The number of psychotherapeutic interventions with an emphasis on spirituality is growing in number.

Individual meaning-centered psychotherapy (IMCP) significantly improves psychological outcomes and spiritual well-being among patients with advanced cancer compared with enhanced usual care (EUC) or supportive psychotherapy (SP), according to a study published in Cancer.

Many patients with advanced cancer experience spiritual and existential distress, and the number of psychotherapeutic interventions with an emphasis on spirituality is growing.
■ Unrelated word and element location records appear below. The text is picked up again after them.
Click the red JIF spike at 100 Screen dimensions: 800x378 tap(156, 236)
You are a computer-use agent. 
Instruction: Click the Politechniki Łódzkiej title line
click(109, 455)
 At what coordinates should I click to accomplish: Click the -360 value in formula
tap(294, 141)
Previous studies evaluating these interventions, however, have led to mixed results, and were never completed in large, systematic clinical trials.
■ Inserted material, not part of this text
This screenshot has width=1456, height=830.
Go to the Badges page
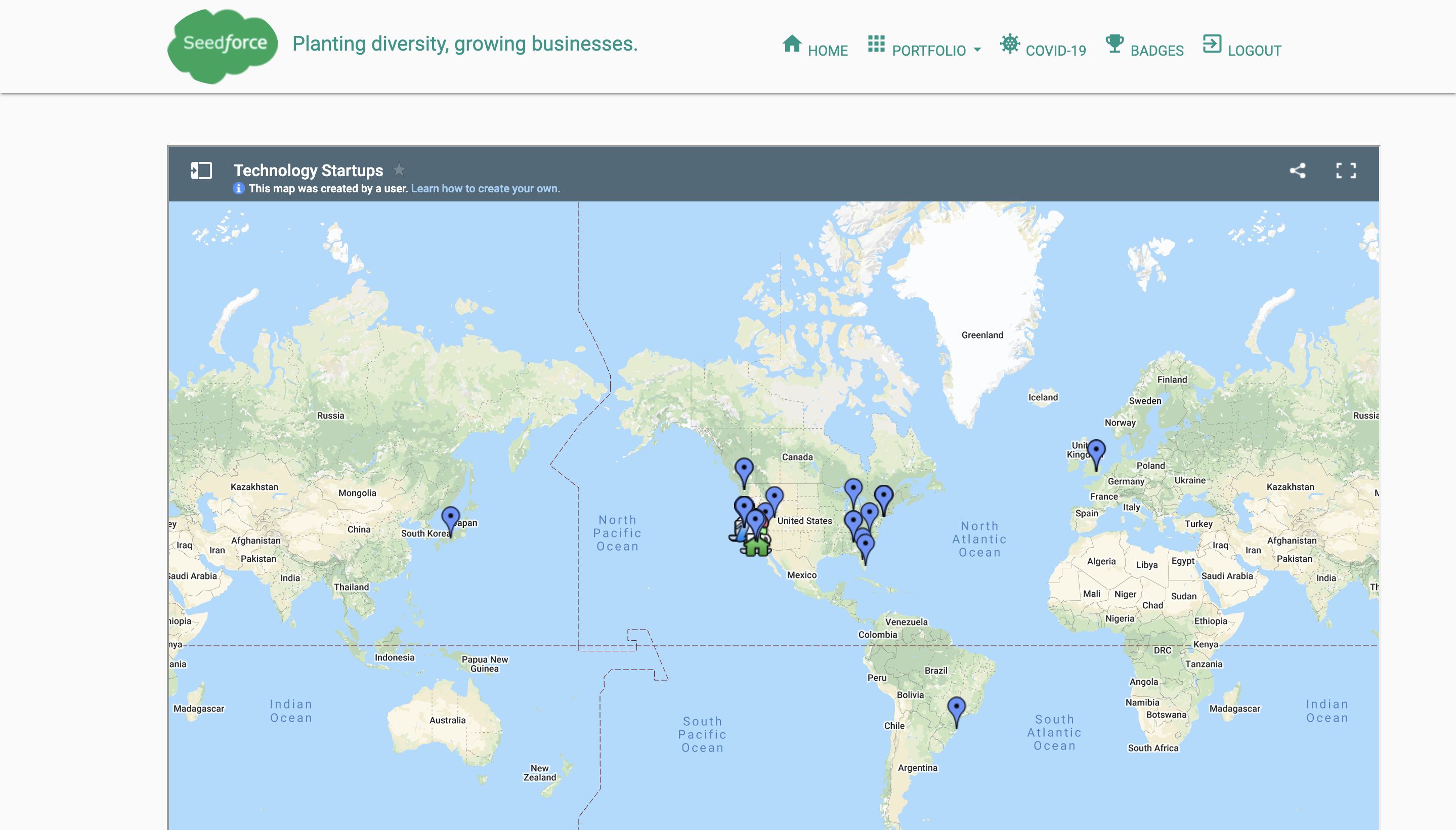click(x=1157, y=51)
For this study, researchers randomly assigned 321 patients to the IMCP, SP, or EUC treatment groups between March 2011 and March 2016. Eligible patients had stage IV solid tumor cancer and were experiencing at least moderate distress. Patients were evaluated at baseline (prior to intervention), 4 weeks (mid-intervention), 8 weeks after treatment, and 16 weeks after treatment. No significant demographic differences were noted among study participants.

Patients in the IMCP arm had small-to-moderate but significant treatment effects for 5 of the 7 outcome variables assessed compared to patients receiving EUC (no-treatment comparison): quality of life, spiritual well-being, sense of meaning, desire for hastened death, and anxiety.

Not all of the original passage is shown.